--- EXTRACT TO READ ---

End Notes: Later Than You Think

Not just the day or the hour but the how of it is hidden from us, but this does not dim our curiosity about the end of it all. Au contraire. The literature on the end of the world is rich and complex.

The least interesting subset of this genre is of two kinds, terrestrial and cosmic. Although they are far from gone, it seems safe to say that films and novels about the coming nuclear holocaust have had their day. From On the Beach through Fail Safe to Doctor Strangelove, whether with plodding seriousness or manic humor, the suggestion was that human madness will incinerate the world. The moral was that the end need not come, and would not, if only people were more rational. Rationality in turn was defined as not taking too seriously the political difference between freedom and despotism. Unreason, then, consisted in opposition to the evil empire.

The cosmic version has the note of inevitability. Our paltry concerns have nothing to do with the world’s end. The universe is set up in such a way that willy-nilly it will burn itself out, galaxies will collide, the whole centrifugal rush is hurling toward nothingness. The local version of this is: The meteor is on its way.

The titillation provided by such stories is temporary, chiefly because their assumption is that the point of life on earth is more life on earth, such that when it ends that is the end indeed. The religious seldom intrudes, save in the form of the fluttering Salvation Army banner in the empty streets of Melbourne reading “Brother, it is later than you think.”

It is never later than Professor James Hitchcock thinks. He has recently made a contribution to what might be called the age-old mainstream effort to think imaginatively ahead to the end. Ignoring zoning laws and other restrictive covenants, he has elbowed his way into the neighborhood of authors whose thought on the end times takes its cue from the Apocalypse. More modest than Soloviev’s Anti-Christ or Benson’s Lord of the World, Hitchcock, writing in Homiletic and Pastoral Review, asks himself how the Church could be riven by schism. His focus is on his native land. What he has to say is at once alarming and perfectly plausible.

--- DATA EXCERPT ---

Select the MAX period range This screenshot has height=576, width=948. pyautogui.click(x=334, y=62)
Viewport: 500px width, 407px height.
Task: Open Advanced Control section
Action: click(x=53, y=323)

---

DIRECTIVES.
• 1. List every title of a film, book, or periodical that the end-of-the-world essay mentions.
• 2. Write the next part of the essay on the end of the world, starting right after its final sentence.

EXERCISE ANSWERS.
• 1.
On the Beach
Fail Safe
Doctor Strangelove
Anti-Christ
Lord of the World
Homiletic and Pastoral Review

• 2.
His scenario briefly, is this. As the number of priestless parishes increases and bishops appoint lay ministers to conduct prayer services, these ministers will vest in ways indistinguishable from a priest, distribute the Eucharist consecrated earlier by a priest, perform an increasing number of functions once performed by the pastor. One Sunday, the faithful will gather and there will be no consecrated hosts. The lay minister decides to say a prayer over the bread and distribute it. The essential priestly function has been usurped, the nature of a parish is radically altered, a people uncatechized for generations and illiterate in their faith will resist the suggestion that this new system is anomalous. One thing will lead to another, and eventually Rome will recognize that schism has long since occurred.

It would be too much to say that there are Catholics who long for this day to arrive, but it is certain that the movement agitating for women’s ordination and the dropping of celibacy often suggests the Hitchcock scenario is its or else. (Indeed, at least one bishop has tried to postpone all ordinations in his diocese until Rome considers establishing such novelties.) Hitchcock puts disgruntled nuns at the center of his scenario, not least because of reports that certain communities of religious already refuse to have a priest preside at their liturgies, preferring someone less harassing to their gender. Are nuns even now “consecrating” bread and wine in a facsimile of the Mass?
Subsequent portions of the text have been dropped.